*** INFORMATION SUPPLIED ***

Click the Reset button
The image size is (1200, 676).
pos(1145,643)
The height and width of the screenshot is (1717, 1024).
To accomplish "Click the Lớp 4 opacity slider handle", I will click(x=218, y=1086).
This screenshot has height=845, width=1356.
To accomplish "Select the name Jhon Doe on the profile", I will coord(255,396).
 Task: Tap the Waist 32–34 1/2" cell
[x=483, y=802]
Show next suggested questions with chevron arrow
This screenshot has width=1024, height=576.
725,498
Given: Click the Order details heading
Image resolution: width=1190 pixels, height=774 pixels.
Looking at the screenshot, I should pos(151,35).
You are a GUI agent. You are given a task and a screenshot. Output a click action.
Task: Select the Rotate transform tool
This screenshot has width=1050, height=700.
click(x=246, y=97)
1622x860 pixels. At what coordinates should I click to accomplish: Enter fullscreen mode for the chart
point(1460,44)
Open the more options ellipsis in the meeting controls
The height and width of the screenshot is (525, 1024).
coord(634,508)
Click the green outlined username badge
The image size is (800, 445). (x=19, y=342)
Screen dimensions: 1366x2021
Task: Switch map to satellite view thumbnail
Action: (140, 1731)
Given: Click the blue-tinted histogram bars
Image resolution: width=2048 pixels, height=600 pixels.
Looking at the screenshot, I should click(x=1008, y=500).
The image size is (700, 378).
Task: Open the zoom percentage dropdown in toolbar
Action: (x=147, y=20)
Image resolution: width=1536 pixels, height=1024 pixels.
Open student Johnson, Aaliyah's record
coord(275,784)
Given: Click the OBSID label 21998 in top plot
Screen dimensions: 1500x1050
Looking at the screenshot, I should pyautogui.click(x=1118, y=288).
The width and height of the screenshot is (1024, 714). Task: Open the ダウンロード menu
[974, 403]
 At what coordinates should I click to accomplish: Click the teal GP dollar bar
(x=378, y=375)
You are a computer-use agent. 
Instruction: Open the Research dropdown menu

*** End of INFORMATION SUPPLIED ***

**ABOUT THIS EXERCISE:** Using the entries above, output exactly the lines between the line holding "The height and width of the screenshot is (1717, 1024)." and the line holding "Open the more", end lines included, and nothing more.

**WRITTEN RESPONSE:**
The height and width of the screenshot is (1717, 1024).
To accomplish "Click the Lớp 4 opacity slider handle", I will click(x=218, y=1086).
This screenshot has height=845, width=1356.
To accomplish "Select the name Jhon Doe on the profile", I will coord(255,396).
 Task: Tap the Waist 32–34 1/2" cell
[x=483, y=802]
Show next suggested questions with chevron arrow
This screenshot has width=1024, height=576.
725,498
Given: Click the Order details heading
Image resolution: width=1190 pixels, height=774 pixels.
Looking at the screenshot, I should pos(151,35).
You are a GUI agent. You are given a task and a screenshot. Output a click action.
Task: Select the Rotate transform tool
This screenshot has width=1050, height=700.
click(x=246, y=97)
1622x860 pixels. At what coordinates should I click to accomplish: Enter fullscreen mode for the chart
point(1460,44)
Open the more options ellipsis in the meeting controls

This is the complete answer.